> **Work instructions**:
All that is needed is the number of lines in the records that contain the word "chart", stated without anything else.

(Records contained in a dataset)
========

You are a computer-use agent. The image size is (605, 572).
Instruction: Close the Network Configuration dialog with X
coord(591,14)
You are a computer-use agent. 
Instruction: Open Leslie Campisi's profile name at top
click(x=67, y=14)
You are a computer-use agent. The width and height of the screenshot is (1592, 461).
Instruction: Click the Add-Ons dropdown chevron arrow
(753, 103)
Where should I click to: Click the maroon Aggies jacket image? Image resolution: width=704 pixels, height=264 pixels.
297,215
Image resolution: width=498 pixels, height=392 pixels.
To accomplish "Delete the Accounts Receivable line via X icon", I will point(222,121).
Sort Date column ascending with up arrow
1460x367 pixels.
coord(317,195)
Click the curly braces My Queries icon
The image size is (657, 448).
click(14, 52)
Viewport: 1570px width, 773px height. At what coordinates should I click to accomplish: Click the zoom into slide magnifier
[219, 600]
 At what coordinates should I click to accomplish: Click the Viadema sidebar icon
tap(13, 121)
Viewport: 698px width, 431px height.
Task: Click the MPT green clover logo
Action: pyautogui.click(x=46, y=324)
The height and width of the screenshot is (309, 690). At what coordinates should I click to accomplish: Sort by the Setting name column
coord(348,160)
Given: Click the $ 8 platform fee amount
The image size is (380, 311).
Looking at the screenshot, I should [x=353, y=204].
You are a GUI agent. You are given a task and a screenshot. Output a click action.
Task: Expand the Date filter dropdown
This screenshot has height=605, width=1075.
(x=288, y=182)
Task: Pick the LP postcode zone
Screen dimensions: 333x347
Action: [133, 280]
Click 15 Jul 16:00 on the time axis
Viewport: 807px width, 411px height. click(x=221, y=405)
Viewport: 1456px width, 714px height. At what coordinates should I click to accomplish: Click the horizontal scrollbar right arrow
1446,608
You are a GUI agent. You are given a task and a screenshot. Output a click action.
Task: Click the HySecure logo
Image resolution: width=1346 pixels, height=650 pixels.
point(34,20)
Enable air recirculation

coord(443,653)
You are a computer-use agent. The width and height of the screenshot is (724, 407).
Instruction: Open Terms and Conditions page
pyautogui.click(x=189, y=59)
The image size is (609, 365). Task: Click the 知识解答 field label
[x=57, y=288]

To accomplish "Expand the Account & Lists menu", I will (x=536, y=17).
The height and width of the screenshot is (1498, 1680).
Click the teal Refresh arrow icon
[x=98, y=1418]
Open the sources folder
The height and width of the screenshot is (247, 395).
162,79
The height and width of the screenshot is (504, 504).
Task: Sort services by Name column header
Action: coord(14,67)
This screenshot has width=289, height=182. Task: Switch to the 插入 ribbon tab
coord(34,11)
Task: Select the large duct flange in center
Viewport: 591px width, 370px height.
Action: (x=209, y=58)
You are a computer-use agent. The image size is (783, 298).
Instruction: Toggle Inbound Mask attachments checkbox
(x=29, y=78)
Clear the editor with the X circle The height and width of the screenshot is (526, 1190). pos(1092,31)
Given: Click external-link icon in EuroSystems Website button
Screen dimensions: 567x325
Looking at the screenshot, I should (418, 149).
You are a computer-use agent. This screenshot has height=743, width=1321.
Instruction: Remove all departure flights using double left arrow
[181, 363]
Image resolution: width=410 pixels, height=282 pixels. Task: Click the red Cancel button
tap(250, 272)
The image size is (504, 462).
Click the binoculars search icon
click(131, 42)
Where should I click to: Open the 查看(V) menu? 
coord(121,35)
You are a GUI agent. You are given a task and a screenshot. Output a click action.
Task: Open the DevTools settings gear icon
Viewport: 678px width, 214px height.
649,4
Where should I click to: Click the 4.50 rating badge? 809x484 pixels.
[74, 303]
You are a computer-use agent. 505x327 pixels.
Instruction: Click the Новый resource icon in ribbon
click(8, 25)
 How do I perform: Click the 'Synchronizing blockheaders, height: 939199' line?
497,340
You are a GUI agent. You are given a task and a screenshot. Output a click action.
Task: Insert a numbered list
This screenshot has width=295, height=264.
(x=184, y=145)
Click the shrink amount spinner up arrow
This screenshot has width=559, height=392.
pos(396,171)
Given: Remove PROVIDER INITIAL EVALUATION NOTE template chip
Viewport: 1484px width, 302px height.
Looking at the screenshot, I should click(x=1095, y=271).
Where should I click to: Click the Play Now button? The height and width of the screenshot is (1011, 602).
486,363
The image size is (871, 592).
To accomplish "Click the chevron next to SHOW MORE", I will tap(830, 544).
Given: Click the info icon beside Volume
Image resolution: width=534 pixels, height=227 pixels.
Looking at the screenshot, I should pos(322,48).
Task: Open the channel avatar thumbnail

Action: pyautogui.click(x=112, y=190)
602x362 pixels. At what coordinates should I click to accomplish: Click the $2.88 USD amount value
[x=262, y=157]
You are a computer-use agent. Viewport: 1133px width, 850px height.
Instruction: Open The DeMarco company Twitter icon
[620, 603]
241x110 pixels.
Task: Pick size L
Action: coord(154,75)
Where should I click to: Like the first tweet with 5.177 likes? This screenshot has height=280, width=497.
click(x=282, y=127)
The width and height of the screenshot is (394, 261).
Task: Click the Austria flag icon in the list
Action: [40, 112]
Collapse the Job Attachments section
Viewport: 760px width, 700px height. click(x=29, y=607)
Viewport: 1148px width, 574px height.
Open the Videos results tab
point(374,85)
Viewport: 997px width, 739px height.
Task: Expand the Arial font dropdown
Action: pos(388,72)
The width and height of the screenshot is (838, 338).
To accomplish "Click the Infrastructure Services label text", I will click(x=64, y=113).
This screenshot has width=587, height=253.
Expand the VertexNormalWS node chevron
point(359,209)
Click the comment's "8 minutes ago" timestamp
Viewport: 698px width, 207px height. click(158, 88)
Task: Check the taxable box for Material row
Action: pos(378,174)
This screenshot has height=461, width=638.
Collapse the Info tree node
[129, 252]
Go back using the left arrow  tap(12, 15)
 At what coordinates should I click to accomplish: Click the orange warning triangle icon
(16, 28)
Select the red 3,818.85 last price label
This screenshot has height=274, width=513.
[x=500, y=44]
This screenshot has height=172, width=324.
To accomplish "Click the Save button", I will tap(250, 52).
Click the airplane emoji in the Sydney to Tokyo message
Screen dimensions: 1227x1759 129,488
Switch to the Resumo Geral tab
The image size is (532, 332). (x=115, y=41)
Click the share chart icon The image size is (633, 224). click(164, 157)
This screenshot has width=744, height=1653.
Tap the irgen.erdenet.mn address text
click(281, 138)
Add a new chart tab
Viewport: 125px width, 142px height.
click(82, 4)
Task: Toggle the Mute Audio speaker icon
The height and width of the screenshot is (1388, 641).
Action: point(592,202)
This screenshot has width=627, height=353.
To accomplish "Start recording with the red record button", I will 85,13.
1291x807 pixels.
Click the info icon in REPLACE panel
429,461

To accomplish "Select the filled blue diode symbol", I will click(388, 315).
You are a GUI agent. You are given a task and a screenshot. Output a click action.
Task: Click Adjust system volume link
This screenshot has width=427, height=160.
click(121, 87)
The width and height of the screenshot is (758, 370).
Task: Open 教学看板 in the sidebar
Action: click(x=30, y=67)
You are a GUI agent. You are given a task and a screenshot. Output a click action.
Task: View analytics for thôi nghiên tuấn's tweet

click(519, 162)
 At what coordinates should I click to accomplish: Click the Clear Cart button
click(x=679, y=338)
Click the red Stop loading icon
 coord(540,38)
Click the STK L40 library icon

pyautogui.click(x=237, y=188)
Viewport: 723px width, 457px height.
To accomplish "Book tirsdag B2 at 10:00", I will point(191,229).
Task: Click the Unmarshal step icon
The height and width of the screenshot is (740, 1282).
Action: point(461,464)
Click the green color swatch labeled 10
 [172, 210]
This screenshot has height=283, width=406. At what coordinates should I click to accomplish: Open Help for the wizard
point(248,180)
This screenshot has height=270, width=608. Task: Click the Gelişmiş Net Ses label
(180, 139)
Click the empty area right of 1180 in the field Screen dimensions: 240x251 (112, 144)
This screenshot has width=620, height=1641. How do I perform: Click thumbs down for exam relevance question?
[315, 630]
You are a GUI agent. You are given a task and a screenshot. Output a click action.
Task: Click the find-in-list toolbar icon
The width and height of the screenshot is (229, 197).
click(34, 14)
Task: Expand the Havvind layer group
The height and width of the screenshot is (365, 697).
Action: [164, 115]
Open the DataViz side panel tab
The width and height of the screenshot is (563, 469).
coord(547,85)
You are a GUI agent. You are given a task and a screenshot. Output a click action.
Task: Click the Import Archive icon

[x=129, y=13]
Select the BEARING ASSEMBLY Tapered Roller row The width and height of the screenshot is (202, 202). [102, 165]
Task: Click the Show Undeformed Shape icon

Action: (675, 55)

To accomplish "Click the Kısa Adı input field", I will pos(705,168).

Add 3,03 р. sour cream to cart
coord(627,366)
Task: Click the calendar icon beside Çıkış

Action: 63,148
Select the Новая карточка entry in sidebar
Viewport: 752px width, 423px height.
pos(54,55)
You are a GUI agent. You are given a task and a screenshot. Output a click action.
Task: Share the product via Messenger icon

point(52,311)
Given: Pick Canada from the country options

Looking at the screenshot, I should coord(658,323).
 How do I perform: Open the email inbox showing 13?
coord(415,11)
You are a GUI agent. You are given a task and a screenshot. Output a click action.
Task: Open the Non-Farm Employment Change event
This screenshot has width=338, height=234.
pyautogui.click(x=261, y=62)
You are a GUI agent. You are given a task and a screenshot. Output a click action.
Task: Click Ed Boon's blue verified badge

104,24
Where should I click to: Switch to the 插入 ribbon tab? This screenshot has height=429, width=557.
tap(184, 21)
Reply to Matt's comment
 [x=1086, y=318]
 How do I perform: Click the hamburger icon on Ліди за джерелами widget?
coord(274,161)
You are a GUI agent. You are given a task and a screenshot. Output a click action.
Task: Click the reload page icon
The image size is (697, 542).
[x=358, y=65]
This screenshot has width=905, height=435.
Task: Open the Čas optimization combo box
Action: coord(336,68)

========

> **Your response**:
2